In the mood for a brew? Be forewarned, a cold one could cost you. Anheuser-Busch InBev and MillerCoors have both announced plans to hike beer prices. Falling sales and higher costs of commodities like barley and hops have forced them to compensate by raising prices. In a statement Tuesday, US-Belgian company Anheuser-Busch InBev said it will raise stickers "across different price tiers" in "a majority of markets this Fall" to cover "input costs." Likewise, InBev's biggest competitor, MillerCoors, intends to increase prices this season. Higher prices from the two conglomerates — which together comprise more than 80 percent of the market — will impact the beer industry during a time when beer drinkers are reaching for the cheapest selections.

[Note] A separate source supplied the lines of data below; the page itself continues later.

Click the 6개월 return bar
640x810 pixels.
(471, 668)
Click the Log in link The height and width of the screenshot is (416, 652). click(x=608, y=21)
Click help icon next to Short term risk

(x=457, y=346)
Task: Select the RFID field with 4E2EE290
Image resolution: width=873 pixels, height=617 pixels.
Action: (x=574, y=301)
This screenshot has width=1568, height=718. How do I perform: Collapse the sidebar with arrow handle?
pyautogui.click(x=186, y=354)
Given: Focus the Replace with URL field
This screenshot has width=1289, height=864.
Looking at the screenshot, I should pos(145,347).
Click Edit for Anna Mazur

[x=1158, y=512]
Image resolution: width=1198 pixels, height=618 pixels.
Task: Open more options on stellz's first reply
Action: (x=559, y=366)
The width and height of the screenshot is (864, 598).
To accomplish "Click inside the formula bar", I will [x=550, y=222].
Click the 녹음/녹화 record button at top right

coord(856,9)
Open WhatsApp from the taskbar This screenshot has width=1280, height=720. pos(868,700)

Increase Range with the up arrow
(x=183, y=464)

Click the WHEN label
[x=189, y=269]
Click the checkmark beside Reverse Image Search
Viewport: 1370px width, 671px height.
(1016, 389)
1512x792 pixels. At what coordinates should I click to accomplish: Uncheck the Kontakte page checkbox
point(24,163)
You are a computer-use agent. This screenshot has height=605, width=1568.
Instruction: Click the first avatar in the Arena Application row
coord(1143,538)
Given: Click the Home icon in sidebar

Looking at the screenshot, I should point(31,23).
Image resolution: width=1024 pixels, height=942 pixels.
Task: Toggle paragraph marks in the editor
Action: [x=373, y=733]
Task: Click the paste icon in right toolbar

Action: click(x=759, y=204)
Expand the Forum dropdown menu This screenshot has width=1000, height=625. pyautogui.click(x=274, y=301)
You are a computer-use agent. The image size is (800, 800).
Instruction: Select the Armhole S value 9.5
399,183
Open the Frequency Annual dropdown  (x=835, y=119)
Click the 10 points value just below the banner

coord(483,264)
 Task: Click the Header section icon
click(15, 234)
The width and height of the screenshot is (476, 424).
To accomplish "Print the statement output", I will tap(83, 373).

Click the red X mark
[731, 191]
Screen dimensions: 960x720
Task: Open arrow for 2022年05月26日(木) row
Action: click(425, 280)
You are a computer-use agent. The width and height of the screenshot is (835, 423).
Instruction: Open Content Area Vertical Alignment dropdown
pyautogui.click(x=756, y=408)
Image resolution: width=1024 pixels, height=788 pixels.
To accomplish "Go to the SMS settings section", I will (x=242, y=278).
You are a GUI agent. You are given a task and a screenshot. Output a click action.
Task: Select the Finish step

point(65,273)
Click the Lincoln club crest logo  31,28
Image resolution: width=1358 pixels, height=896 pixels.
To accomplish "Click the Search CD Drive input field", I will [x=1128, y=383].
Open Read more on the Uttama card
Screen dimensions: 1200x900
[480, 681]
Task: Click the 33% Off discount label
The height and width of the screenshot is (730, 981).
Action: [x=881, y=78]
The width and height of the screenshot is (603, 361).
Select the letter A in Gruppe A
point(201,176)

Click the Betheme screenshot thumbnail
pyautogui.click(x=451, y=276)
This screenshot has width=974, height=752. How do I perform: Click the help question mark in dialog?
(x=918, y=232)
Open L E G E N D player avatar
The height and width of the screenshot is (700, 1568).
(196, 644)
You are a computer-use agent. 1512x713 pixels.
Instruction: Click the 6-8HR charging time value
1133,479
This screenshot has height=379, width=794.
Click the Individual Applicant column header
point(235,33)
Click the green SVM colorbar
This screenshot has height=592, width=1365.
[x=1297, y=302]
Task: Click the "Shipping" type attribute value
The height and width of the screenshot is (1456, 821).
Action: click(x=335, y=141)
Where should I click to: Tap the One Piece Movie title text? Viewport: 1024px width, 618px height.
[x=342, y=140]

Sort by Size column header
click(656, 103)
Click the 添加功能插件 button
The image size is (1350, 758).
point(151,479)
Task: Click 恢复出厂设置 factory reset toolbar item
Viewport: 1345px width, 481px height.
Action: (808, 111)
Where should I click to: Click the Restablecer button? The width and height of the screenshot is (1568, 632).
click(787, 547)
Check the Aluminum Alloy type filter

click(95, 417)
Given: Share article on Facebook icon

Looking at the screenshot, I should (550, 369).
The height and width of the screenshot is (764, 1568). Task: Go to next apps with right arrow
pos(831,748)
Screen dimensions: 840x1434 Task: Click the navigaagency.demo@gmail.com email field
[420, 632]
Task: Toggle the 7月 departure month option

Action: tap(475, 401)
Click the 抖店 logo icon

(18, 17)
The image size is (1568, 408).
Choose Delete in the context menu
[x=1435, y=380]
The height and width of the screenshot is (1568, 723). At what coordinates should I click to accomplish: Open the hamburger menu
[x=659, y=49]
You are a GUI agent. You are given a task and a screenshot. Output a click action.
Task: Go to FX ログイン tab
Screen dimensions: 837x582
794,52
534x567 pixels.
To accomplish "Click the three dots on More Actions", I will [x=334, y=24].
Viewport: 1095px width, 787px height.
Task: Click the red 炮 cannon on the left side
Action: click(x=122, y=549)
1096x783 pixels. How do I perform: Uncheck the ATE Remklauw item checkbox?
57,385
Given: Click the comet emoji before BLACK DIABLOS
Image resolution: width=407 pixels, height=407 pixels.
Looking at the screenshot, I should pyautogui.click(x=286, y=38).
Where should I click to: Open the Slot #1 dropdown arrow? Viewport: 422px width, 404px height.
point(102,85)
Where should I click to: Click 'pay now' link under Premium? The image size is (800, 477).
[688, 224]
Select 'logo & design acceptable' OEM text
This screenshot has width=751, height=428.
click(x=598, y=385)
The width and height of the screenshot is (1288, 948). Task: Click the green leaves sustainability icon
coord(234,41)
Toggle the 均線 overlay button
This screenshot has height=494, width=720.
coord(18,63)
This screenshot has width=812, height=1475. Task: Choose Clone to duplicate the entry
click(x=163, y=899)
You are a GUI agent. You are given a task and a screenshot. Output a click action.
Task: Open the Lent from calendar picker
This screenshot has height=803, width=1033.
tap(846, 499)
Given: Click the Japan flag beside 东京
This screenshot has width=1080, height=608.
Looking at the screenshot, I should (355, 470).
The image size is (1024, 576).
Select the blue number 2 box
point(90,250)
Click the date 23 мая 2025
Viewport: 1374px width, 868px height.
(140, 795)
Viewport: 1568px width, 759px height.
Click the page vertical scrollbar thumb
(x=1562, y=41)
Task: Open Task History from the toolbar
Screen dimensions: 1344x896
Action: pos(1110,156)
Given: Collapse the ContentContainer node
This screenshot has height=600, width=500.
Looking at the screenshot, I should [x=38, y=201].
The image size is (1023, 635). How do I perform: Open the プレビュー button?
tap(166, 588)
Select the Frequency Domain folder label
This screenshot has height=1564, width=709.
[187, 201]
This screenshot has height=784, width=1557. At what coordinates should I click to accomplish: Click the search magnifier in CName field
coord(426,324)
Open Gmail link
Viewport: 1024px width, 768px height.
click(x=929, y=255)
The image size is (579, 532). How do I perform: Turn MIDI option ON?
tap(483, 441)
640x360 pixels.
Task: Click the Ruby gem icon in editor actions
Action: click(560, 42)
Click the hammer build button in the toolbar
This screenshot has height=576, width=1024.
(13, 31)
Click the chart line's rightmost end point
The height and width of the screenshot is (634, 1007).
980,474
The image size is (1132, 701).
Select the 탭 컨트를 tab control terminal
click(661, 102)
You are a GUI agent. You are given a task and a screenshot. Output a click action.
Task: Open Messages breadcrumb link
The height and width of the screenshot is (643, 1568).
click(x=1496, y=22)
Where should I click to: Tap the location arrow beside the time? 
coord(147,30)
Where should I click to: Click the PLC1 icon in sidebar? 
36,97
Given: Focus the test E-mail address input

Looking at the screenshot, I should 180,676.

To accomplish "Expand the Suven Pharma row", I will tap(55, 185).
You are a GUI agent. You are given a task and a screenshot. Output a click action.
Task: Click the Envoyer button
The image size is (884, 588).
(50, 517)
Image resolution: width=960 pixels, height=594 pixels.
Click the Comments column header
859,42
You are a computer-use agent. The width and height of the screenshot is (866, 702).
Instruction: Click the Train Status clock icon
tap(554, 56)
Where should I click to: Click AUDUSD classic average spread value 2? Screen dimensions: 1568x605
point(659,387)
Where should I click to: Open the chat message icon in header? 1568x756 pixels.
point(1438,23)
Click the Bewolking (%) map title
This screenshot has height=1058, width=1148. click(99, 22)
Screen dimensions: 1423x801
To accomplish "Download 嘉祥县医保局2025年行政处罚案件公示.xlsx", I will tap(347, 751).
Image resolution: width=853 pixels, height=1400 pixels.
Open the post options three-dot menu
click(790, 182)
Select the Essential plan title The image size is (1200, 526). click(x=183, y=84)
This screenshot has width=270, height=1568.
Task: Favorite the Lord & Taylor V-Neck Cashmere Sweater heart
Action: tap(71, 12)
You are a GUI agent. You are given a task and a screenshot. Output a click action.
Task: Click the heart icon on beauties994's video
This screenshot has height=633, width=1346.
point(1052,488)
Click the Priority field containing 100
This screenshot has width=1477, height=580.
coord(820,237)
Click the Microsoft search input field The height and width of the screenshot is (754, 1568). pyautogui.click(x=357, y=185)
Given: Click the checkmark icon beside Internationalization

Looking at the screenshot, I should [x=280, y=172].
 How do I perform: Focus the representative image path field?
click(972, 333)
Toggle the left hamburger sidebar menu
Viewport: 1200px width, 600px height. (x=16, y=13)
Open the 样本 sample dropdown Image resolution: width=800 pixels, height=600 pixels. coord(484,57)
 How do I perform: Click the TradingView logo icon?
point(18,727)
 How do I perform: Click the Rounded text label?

In a New York Times commentary, "Rising Beer Prices Hint at Oligopoly," the op-ed's writers lament that the two companies' abilities to raise prices while customers are hurting "highlights the pricing power that has accompanied industry consolidation" and "begs for an antitrust review."
Anheuser-Busch isn't stopping there. The beer overlord has aggressive plans to transform Budweiser into a global player, using Coca-Cola as a marketing model. The corporation hopes to introduce the "King of Beers" into dozens of new markets, including parts of Africa. Have you noticed rising beer prices? Could Budweiser eventually become an international symbol like Coke? Should Anheuser-Busch and MillerCoors face antitrust allegations?